**EXERCISE DETAILS:** No output is needed beyond the number of lines in the listing that contain the word "icon".

=== PROVIDED MATERIAL ===

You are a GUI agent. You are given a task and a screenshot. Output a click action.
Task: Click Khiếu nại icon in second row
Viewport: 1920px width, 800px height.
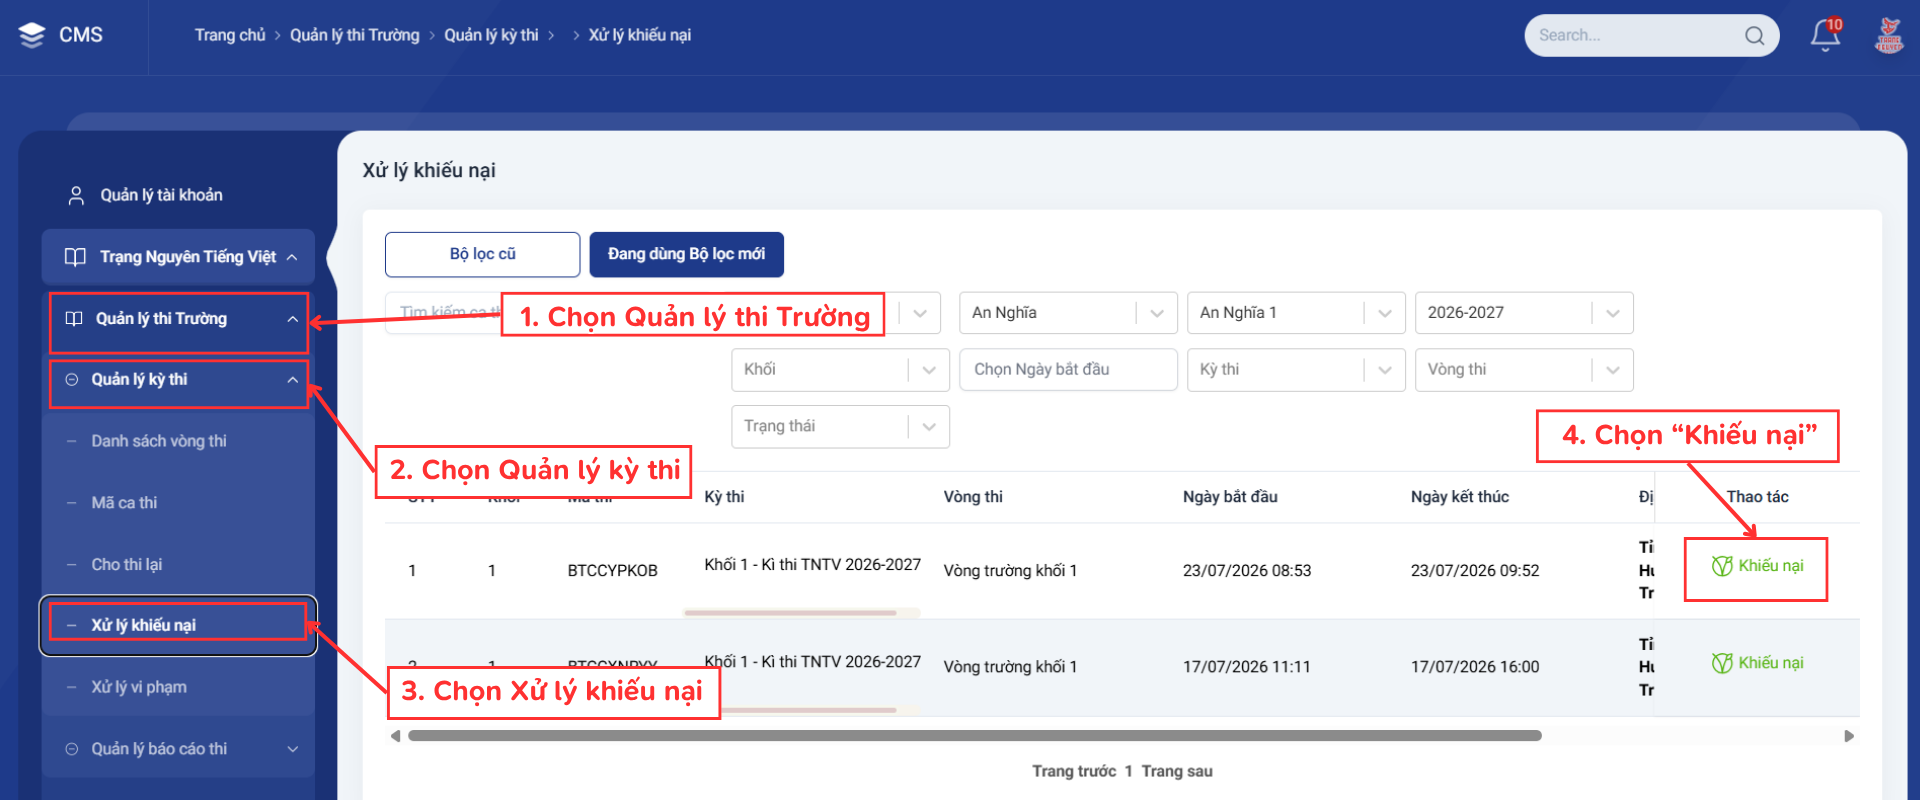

===
=== PROVIDED MATERIAL ===

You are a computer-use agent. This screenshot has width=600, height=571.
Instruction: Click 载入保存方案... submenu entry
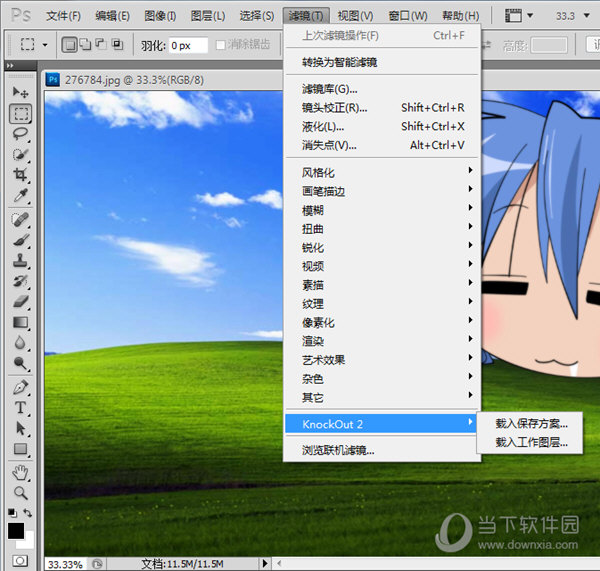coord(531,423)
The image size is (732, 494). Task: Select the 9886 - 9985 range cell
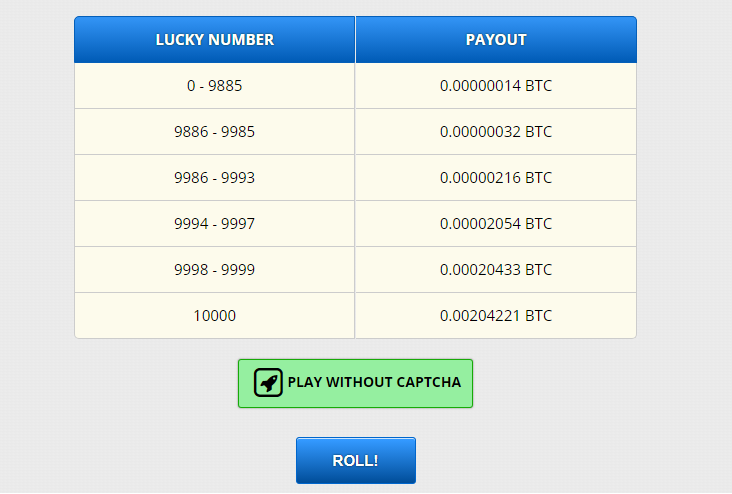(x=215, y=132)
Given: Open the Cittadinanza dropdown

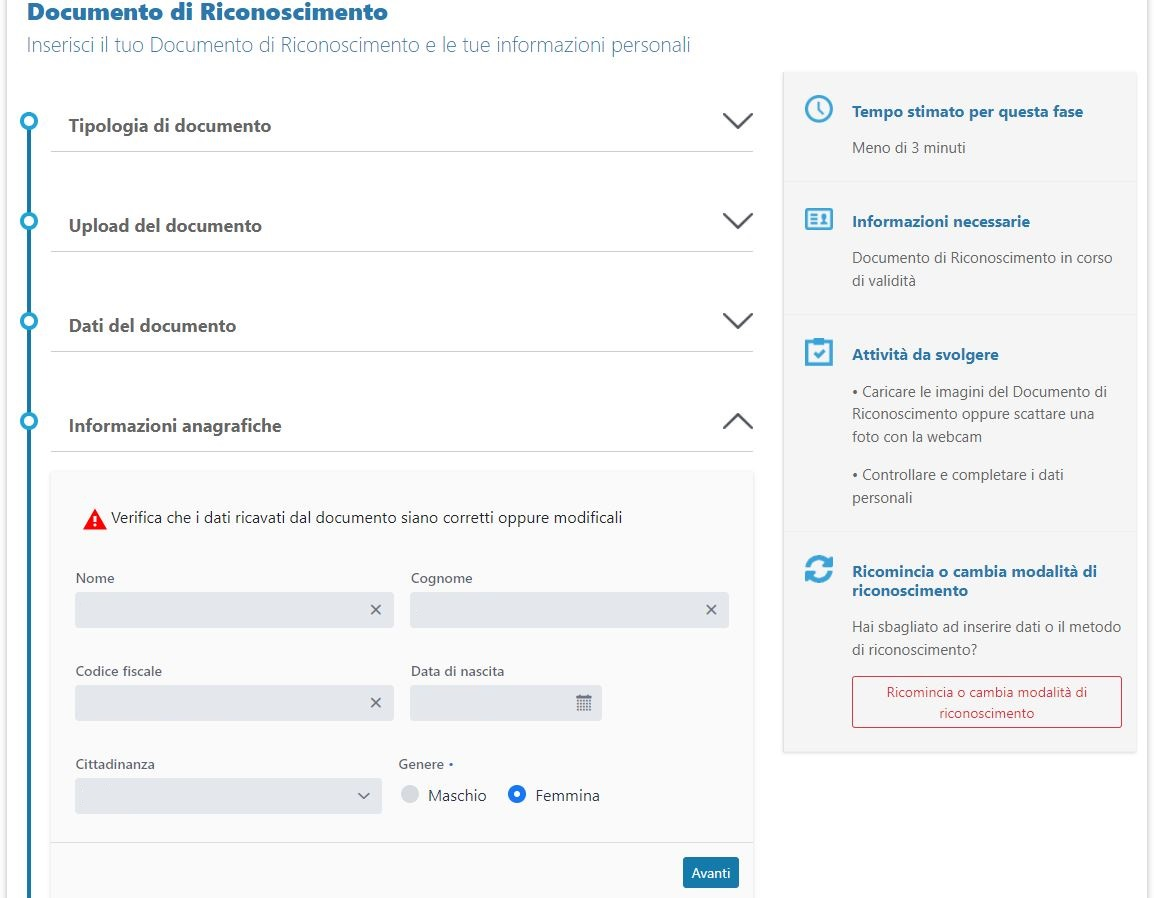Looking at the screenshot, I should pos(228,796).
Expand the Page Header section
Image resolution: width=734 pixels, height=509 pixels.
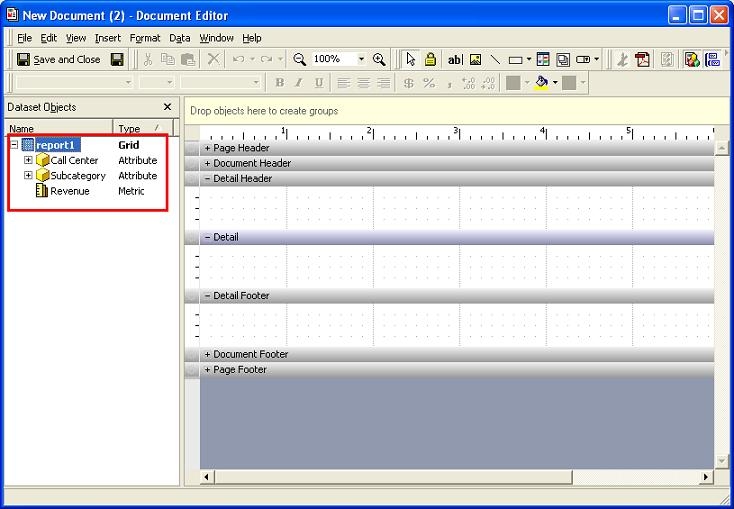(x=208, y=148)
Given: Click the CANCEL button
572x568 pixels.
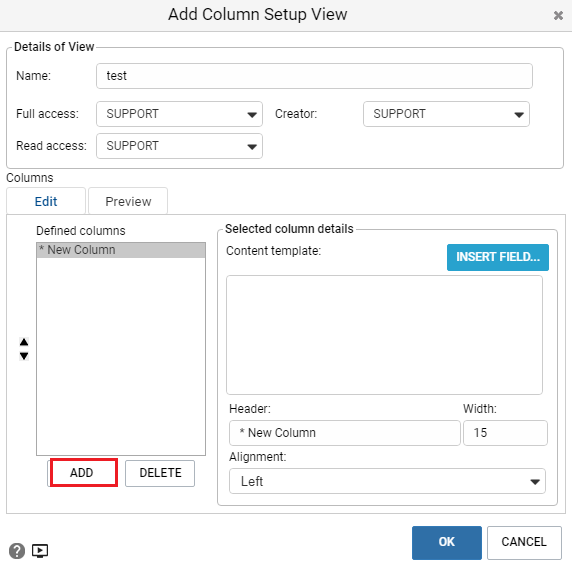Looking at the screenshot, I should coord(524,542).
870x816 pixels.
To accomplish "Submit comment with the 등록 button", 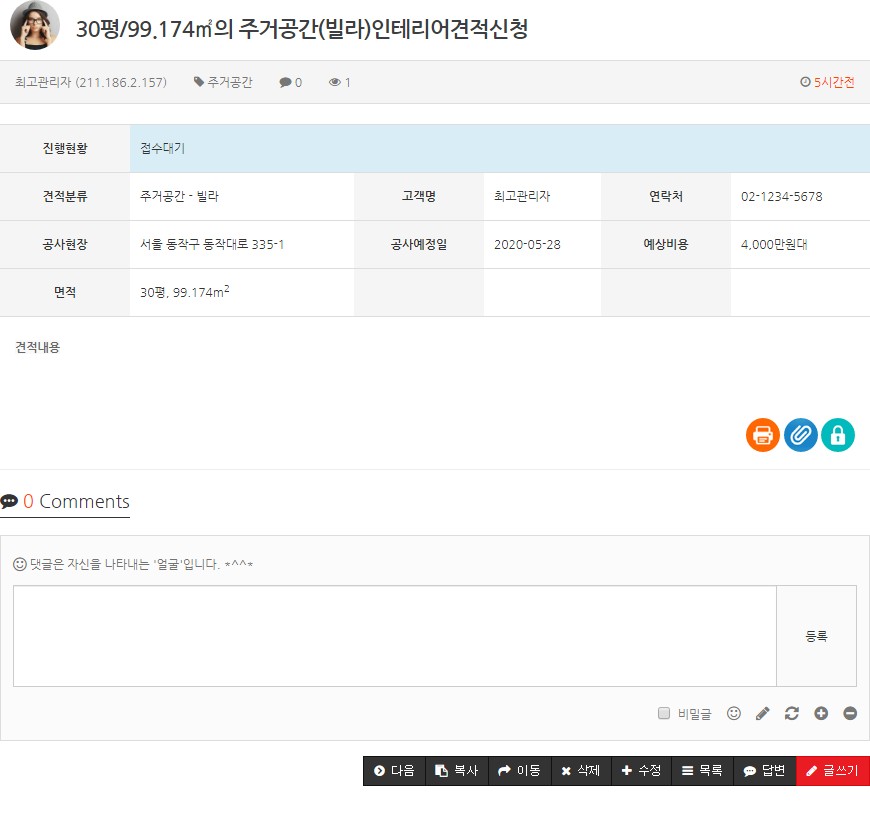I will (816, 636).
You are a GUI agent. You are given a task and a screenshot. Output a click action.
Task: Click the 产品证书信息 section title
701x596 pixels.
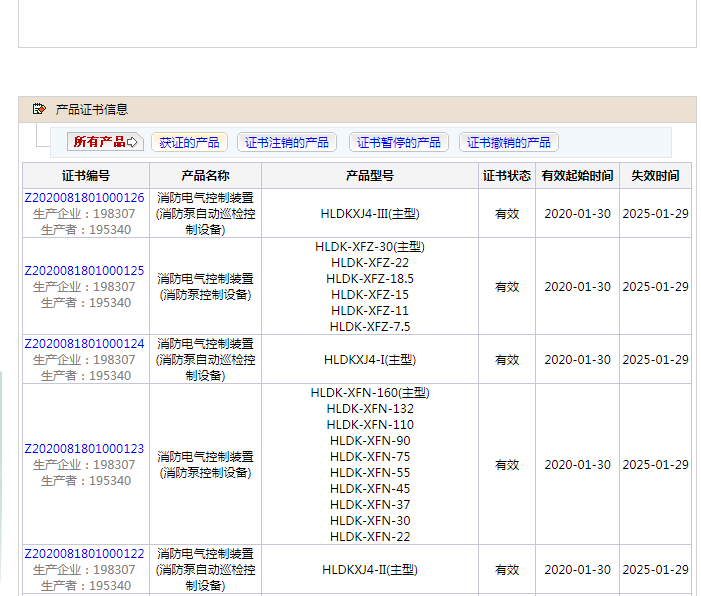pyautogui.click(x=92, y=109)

===
=== PROVIDED MATERIAL ===

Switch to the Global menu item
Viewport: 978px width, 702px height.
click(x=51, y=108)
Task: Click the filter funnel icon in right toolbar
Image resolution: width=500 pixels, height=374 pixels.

===

**EXERCISE RESULT:** 2